Chinese Leaders Vow to Step Up Support for Flagging Economy
Pledges on government spending and monetary support come as data points to slowing growth
Pledges on government spending and monetary support come as data points to slowing growth
Chinese leaders vowed to increase government spending and monetary support for the economy at an annual gathering, signalling they plan to stick with a measured approach to stimulus despite calls for bolder action.
The Central Economic Work Conference, which ended Tuesday, capped a bruising year for the country’s economy, which has struggled with a drawn-out housing crunch and weak consumption.
The trouble shows no sign of abating. After a pickup in the third quarter, data in recent weeks has pointed to slowing growth again as exports struggle, activity in the services sector slows and deflation deepens.
Still, Chinese leaders offered few specifics Tuesday on how they intend to reignite consumer and business confidence and reinvigorate growth.
Chinese leader Xi Jinping presided over the two-day meeting, where leaders urged officials to increase fiscal stimulus and help expand domestic demand, according to Chinese state media. They also acknowledged economic challenges, including “excess capacity in certain industries and weak sentiment in the society,” according to a readout of the meeting.
Chinese leaders also called for strengthening the resilience of industrial supply chains and accelerating the development of artificial intelligence, as well as other strategic industries such as aerospace and biotechnology.
The closed-door meeting, which is typically held in December each year to map out plans for economic policy-making, sets out the leadership’s growth ambitions for the following year, though the detailed targets won’t be released until March, during the National People’s Congress.
Though the overall tone of the conference was pro-growth, “it is still not a call for massive stimulus,” economists at Société Générale said in a note to clients after the readout was published. Instead, officials are emphasising the need to stabilise the economy and stem risks to growth, they said.

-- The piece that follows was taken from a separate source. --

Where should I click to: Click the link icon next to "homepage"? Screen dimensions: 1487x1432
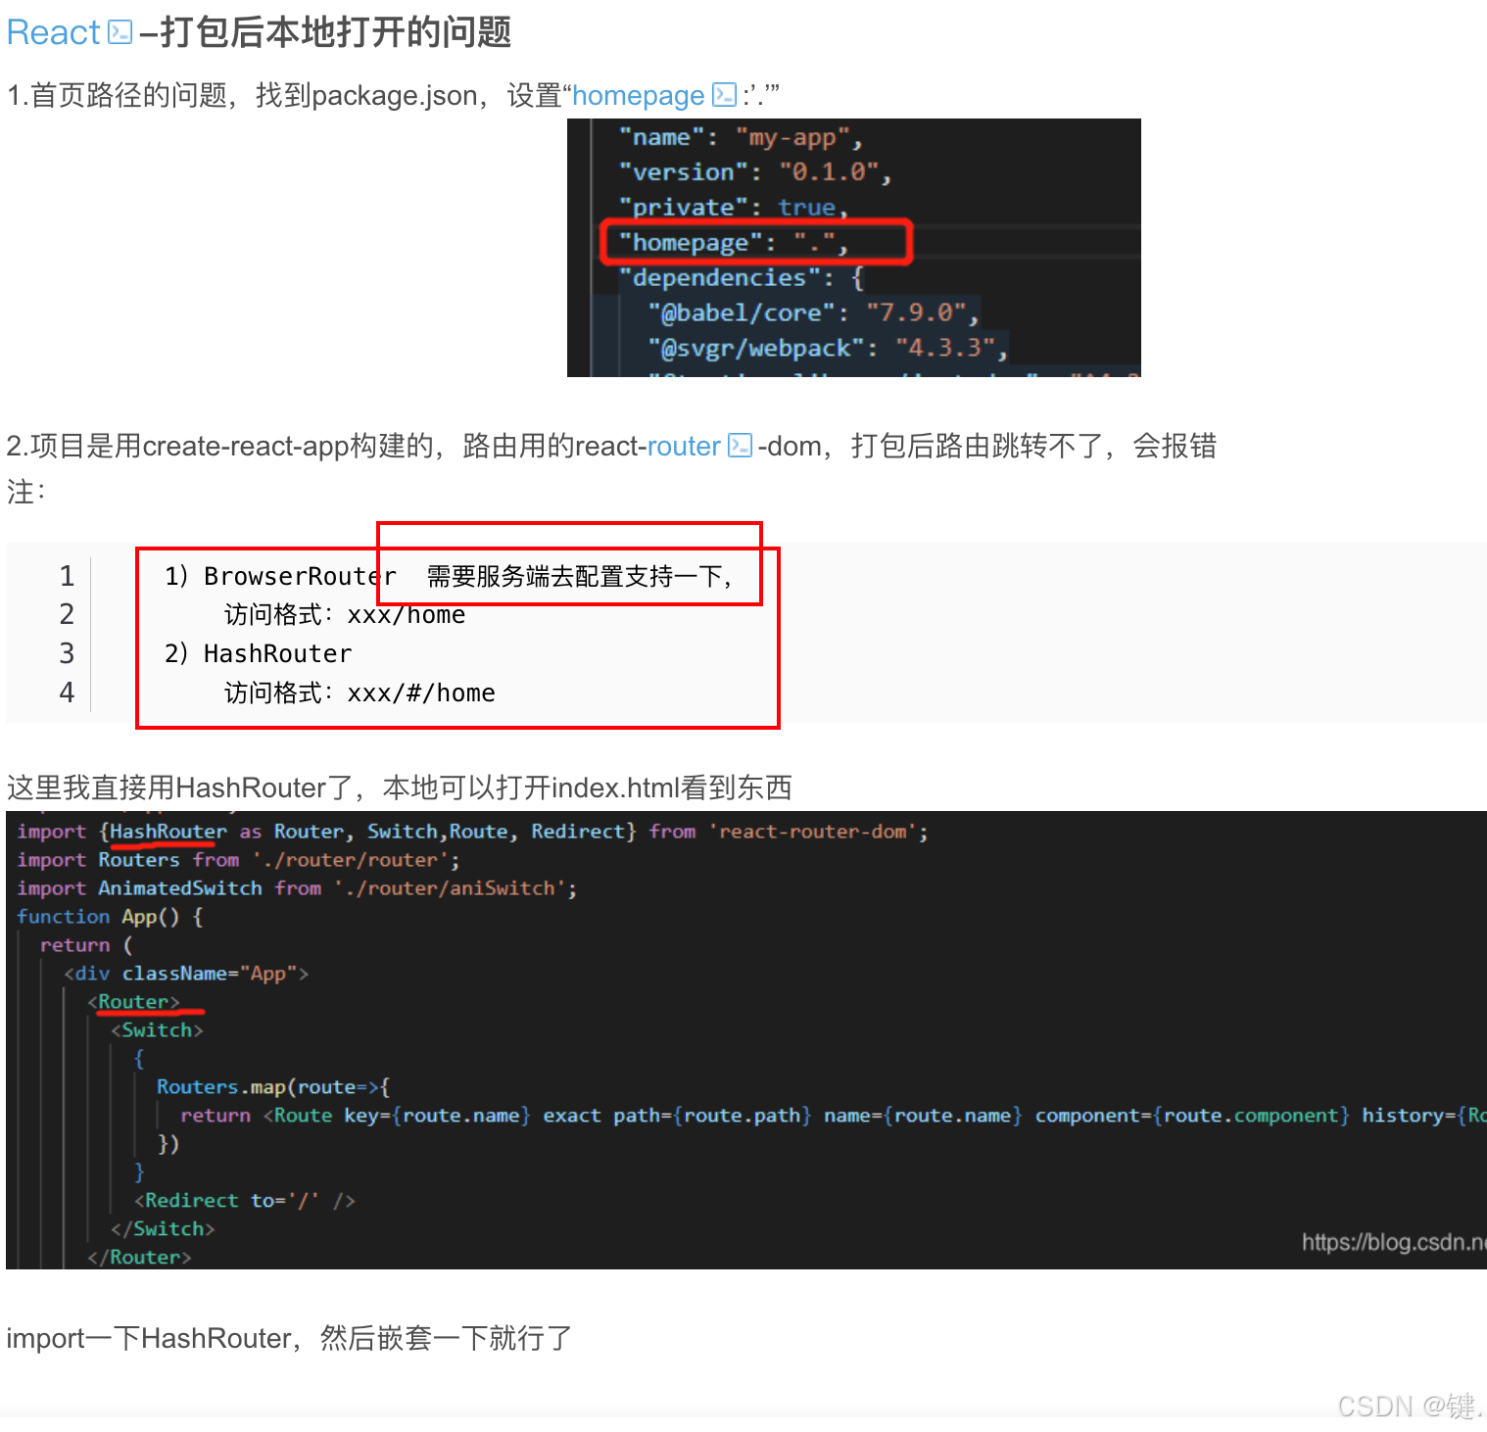pos(722,95)
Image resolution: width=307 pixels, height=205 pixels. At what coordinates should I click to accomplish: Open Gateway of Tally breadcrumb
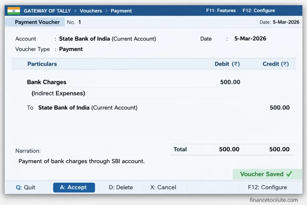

Many economists expect Beijing to anchor its growth target at around 5% in 2024, taking their cue from a meeting last week of the Communist Party’s Politburo, its body of top leaders. Policy makers emphasised the importance of economic progress, saying the country needed to “pursue stability through growth.”
This year’s target was also set at around 5%. Despite its difficulties, the economy looks set to hit that goal this year, but economists say maintaining that pace will be tough without bigger measures to stimulate the economy.
Beijing has taken some measures this year including interest rate cuts and channeling cheaper loans to firms to arrest the downturn but has so far failed to reverse a broad-based loss of confidence.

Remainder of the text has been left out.